Ringo Starr s’est fait l’écho des sentiments de Harrison à propos de Sgt. Pepper, se souvenant qu’il s’était “largement ennuyé” pendant les sessions. Il ajoute : “Le plus grand souvenir que j’ai de Sgt. Pepper … c’est que j’ai appris à jouer aux échecs”. La dissonance entre les membres se reflète dans la nature déséquilibrée du produit fini. Si Sgt. Pepper est incontestablement un chef-d’œuvre, mis en valeur par des chansons comme “A Day in the Life” et “Lucy in the Sky”, il n’a pas la cohésion que les intentions conceptuelles de McCartney pourraient suggérer.
Selon Starr, la pochette de l’album Sgt. Pepper, très chargée, se reflétait dans le studio. Les Fab Four ont été rejoints par une foule de musiciens de session et de collaborateurs. En comparaison, l’album suivant, The Beatles, souvent appelé “The White Album”, était une affaire plus familiale. Au début de l’année 1968, les Beatles se rendent en Inde pour une retraite spirituelle avec Maharishi Mahesh Yogi, et reviennent avec une attitude et une proximité renouvelées.
Malgré l’éveil spirituel du groupe, Starr commence à douter de sa position au sein des Beatles au début des sessions de l'”Album blanc”. Je suis allé frapper à la porte de John et je lui ai dit : “Écoutez, vous êtes si proches tous les trois et je ne joue pas bien”, se souvient Starr dans une conversation avec le Times. “Mais vous êtes tous les trois si proches que je pourrais être mis à l’écart. Et il a répondu : “Je pensais que c’était vous trois”. Et puis je suis allé chez Paul, vous savez, ‘Toc, toc, toc’. Et j’ai dit : “Vous êtes si proches tous les trois, et je me sens…” Et il a dit : “Je pensais que c’était vous trois”. Alors j’ai dit : “Je quitte le groupe, je m’en vais”. J’ai emmené Maureen et deux de mes enfants, nous n’en avions que deux à l’époque, en Sardaigne.”
Starr a l’occasion de se détendre en Sardaigne et rédige même les paroles de “Octopus’s Garden” sur le yacht de Peter Sellers.
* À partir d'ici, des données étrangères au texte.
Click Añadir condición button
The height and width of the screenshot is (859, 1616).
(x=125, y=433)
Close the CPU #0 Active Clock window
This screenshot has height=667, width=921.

Après plusieurs semaines, pendant lesquelles McCartney a enregistré les pistes de batterie de “Back in the U.S.S.R.” et de “Dear Prudence”, les Beale ont envoyé un télégramme à Starr pour lui demander de revenir. “Je suis revenu et George avait décoré tout le studio avec des fleurs”, se souvient Starr avec chaleur. “Et nous avons fait le White Album, qui, pour moi, est l’un des meilleurs albums”.
Bien que l’album de 1968 rappelle à Starr son vacillement, il lui rappelle également l’un des moments les plus cohésifs et agréables du groupe à son retour. Malheureusement, ce sera la dernière fois que les quatre membres partageront un studio dans une atmosphère aussi amicale. “Je veux dire, Pepper, on ne peut pas le mettre de côté, mais il y avait beaucoup d’autres personnes dedans”, explique Starr. “Alors que pour l’album blanc, nous étions redevenus un groupe. Pas de séparation. Les amplis, la batterie, John qui chantait. Nous faisions du rock. Nous étions redevenus un groupe, et je pense que c’est ce que nous avons fait de mieux.”
En effet, le “White Album” est l’un des meilleurs albums des Beatles. Il comprend des classiques durables tels que “While My Guitar Gently Weeps”, “Blackbird”, “Happiness Is a Warm Gun” et “I’m So Tired”. Si certains fans adorent l’album pour sa grande variété de titres, d’autres le critiquent comme un double album de 90 minutes qui aurait pu être condensé en un chef-d’œuvre de 12″ et en quelques chutes destinées à être publiées ultérieurement dans des compilations.